**MATERIALS PROVIDED**:
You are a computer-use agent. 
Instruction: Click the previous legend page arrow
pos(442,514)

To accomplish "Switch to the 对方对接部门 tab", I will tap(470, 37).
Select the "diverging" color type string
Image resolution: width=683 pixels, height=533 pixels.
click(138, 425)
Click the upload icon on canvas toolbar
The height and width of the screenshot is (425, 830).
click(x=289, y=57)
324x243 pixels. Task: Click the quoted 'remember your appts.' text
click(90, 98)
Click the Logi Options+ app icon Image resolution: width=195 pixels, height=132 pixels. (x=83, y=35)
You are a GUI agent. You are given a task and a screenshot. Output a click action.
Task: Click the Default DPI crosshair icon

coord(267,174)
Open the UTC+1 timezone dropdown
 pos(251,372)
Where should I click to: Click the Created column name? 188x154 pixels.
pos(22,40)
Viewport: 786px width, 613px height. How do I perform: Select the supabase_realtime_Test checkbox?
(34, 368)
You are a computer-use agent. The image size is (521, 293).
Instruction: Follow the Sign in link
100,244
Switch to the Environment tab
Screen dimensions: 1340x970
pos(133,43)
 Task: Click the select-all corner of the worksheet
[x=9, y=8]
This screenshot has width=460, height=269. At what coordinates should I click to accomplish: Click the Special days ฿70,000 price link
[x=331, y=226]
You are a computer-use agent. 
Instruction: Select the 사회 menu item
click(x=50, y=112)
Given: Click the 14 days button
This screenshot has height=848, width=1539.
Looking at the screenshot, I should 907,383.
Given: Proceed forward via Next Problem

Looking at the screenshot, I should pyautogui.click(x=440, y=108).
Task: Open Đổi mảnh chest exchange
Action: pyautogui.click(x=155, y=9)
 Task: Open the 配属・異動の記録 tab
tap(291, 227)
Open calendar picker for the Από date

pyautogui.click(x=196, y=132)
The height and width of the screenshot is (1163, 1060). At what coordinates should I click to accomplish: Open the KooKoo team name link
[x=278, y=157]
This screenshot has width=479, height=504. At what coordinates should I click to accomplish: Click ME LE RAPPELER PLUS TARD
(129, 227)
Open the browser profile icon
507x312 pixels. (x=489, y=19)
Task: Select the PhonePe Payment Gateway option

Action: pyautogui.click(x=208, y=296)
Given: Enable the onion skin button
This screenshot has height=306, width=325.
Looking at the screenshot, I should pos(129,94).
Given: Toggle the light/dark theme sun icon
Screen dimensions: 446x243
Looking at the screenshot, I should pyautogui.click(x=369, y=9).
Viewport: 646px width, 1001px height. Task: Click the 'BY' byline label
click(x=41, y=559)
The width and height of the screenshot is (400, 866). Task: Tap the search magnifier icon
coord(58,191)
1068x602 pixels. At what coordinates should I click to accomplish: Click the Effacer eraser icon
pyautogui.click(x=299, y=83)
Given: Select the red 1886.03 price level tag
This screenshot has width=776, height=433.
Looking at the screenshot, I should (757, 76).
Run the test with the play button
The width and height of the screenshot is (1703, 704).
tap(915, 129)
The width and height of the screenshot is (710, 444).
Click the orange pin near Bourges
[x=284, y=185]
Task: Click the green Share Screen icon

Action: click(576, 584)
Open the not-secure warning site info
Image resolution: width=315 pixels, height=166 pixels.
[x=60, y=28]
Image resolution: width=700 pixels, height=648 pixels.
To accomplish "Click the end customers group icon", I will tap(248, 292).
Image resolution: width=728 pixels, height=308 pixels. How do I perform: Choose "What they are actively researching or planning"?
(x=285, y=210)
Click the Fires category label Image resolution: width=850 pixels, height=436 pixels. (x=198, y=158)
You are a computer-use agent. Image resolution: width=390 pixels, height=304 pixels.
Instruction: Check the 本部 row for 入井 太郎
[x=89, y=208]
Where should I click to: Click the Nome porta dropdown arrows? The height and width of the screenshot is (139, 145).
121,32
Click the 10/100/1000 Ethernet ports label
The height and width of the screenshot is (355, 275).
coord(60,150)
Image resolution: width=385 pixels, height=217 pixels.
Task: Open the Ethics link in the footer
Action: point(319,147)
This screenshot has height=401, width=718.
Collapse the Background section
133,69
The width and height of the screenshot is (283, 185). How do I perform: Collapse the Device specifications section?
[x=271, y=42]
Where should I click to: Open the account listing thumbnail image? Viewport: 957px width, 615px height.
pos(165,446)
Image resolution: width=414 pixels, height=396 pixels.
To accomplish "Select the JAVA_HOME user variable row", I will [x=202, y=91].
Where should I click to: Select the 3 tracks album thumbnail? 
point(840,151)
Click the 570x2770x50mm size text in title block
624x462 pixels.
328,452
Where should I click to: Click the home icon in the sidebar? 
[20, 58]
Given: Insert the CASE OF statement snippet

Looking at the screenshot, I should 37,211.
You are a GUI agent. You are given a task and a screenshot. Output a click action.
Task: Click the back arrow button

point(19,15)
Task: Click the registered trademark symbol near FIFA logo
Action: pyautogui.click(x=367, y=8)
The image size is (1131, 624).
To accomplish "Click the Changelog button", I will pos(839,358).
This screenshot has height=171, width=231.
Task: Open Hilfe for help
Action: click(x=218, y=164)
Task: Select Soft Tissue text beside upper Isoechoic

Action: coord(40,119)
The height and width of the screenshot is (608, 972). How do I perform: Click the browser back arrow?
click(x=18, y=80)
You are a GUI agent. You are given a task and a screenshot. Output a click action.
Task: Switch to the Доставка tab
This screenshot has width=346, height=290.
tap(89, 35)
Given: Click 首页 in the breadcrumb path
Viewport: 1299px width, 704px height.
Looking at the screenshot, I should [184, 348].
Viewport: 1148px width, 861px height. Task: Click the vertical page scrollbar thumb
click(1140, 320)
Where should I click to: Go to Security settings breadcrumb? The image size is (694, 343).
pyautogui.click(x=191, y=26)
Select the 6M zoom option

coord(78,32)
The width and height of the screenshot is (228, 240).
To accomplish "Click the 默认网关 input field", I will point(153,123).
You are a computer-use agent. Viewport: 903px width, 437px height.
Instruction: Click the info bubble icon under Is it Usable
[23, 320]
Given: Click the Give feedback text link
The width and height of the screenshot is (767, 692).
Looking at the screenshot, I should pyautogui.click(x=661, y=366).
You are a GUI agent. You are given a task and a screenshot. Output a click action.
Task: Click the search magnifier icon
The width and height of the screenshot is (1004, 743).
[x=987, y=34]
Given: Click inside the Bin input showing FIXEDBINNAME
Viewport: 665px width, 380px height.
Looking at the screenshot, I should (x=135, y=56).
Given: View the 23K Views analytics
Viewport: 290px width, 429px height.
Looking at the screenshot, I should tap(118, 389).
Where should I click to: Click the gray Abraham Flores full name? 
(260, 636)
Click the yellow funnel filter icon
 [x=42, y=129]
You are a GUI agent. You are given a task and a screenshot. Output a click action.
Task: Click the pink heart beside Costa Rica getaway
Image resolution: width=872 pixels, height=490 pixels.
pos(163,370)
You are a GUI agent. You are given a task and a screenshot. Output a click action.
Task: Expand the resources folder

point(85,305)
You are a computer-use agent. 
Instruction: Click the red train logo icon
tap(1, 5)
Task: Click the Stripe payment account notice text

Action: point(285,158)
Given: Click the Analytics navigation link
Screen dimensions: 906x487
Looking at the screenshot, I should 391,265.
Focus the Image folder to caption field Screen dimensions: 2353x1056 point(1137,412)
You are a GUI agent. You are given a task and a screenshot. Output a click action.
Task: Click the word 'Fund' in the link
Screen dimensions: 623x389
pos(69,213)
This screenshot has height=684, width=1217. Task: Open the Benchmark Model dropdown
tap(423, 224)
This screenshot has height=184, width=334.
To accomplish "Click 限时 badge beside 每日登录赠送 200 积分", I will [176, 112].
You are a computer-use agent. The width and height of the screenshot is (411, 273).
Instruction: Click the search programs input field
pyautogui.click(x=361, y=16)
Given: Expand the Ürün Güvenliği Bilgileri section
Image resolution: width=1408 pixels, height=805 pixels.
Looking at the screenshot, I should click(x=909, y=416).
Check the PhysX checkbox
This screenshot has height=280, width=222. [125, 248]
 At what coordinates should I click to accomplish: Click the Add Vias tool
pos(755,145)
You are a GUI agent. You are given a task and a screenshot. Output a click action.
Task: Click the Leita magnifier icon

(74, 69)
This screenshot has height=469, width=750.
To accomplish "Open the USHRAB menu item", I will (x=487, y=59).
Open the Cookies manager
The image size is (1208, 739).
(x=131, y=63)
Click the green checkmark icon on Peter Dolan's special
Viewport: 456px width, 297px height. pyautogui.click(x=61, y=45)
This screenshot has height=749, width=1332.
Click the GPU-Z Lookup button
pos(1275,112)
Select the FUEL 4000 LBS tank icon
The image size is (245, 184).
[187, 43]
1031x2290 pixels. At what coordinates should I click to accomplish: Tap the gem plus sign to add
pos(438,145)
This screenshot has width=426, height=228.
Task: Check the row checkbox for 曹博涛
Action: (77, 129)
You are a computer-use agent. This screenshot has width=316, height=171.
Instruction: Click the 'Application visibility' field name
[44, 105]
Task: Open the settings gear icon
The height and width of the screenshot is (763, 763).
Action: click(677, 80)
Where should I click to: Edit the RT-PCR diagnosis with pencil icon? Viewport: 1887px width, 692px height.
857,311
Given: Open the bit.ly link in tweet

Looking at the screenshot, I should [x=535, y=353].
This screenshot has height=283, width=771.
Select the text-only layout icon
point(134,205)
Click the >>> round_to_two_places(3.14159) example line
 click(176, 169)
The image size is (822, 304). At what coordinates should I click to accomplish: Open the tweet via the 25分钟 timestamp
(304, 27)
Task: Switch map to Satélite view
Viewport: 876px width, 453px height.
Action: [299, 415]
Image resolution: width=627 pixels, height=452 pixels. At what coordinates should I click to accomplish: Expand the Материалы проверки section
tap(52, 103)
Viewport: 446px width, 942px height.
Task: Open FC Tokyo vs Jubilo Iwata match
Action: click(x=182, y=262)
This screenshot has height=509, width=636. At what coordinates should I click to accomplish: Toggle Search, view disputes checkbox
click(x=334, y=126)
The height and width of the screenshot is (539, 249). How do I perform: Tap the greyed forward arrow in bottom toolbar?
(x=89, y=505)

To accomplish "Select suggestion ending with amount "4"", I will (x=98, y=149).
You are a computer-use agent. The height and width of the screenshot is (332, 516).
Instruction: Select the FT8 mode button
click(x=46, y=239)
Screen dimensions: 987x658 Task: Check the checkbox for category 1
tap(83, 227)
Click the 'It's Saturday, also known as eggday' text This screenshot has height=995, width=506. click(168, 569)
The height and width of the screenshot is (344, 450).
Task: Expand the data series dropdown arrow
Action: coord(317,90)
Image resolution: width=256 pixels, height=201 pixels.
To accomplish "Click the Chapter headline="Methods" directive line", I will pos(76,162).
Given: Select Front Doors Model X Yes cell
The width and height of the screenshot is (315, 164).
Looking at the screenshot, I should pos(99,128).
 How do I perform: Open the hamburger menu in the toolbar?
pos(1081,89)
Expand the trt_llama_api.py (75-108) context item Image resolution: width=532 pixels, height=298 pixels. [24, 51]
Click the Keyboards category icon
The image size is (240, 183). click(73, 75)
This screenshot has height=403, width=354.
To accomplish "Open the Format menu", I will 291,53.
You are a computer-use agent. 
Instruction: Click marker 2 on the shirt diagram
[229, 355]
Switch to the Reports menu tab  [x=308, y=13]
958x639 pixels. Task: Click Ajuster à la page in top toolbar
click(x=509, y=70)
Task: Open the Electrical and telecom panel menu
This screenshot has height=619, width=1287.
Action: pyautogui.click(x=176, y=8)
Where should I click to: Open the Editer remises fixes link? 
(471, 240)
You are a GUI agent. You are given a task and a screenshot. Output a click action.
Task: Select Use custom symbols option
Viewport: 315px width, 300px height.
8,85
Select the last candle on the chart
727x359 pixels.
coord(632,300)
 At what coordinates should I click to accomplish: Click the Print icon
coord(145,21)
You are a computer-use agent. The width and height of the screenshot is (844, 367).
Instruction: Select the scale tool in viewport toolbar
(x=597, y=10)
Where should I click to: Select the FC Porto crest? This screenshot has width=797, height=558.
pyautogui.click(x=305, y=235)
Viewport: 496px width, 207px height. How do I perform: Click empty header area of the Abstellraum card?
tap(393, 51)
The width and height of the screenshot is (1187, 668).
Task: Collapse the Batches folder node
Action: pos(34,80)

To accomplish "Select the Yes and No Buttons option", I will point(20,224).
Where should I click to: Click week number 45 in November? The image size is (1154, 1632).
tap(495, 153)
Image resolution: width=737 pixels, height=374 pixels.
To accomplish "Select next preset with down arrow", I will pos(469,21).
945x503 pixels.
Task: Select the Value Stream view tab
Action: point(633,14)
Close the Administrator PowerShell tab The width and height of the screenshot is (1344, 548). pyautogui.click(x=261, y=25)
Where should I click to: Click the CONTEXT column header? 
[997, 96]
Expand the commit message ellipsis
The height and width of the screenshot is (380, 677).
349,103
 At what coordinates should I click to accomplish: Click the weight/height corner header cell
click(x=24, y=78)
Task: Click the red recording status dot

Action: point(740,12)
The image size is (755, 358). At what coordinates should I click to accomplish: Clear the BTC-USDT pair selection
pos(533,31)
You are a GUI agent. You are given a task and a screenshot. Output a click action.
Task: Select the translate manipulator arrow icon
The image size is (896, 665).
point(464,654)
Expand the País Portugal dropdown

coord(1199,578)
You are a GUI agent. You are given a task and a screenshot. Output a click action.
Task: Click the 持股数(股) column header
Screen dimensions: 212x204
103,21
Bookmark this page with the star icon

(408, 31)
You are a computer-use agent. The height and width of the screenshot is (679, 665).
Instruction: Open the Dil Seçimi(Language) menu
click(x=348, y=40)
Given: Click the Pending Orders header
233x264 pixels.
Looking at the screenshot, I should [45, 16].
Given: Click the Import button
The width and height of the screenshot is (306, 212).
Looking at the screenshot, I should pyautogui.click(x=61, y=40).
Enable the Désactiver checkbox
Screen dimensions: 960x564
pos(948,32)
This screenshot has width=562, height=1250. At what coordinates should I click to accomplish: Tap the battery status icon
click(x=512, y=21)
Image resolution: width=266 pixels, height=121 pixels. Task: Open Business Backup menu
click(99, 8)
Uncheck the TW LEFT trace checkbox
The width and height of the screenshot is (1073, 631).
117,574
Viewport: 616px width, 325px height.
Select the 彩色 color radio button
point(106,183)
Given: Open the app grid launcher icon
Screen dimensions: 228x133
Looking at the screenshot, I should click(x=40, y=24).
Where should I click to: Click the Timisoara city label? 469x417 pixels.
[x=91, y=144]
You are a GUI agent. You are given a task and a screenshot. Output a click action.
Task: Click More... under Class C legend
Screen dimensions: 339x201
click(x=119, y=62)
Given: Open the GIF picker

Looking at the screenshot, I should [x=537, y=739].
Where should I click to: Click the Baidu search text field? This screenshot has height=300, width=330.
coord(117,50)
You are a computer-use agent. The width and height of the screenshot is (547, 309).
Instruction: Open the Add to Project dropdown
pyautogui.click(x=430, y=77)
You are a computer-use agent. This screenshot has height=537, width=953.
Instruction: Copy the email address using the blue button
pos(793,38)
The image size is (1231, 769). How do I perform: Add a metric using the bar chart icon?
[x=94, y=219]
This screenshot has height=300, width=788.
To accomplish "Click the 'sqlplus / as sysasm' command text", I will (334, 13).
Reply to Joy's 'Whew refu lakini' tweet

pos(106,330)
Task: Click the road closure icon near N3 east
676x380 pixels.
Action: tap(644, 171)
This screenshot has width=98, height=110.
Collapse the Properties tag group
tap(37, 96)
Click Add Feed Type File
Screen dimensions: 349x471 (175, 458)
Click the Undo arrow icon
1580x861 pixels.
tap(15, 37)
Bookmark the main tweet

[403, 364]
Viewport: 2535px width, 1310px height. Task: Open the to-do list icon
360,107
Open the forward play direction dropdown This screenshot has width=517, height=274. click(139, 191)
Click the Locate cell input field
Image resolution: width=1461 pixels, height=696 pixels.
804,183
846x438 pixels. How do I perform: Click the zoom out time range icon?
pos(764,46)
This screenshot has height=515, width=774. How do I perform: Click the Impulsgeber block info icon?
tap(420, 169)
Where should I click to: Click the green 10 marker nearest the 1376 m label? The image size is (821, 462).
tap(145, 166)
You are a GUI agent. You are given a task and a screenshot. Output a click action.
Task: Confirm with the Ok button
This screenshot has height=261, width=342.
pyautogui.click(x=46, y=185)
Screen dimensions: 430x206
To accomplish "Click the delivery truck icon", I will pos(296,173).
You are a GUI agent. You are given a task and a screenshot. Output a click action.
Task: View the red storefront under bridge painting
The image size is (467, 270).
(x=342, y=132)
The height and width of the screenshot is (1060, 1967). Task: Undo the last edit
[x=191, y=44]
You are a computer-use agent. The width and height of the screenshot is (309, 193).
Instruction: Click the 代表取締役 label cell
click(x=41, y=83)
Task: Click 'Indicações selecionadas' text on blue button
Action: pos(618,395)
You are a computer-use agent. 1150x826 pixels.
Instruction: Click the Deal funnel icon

**TASK**:
Copy the records starting at the line that contains "Image resolution: width=627" and ending at the line that contains "Action: click(x=182, y=262)", swapping "Expand" for "Collapse" and leaving everything else as it is.

**TASK SOLUTION**:
Image resolution: width=627 pixels, height=452 pixels. At what coordinates should I click to accomplish: Collapse the Материалы проверки section
tap(52, 103)
Viewport: 446px width, 942px height.
Task: Open FC Tokyo vs Jubilo Iwata match
Action: click(x=182, y=262)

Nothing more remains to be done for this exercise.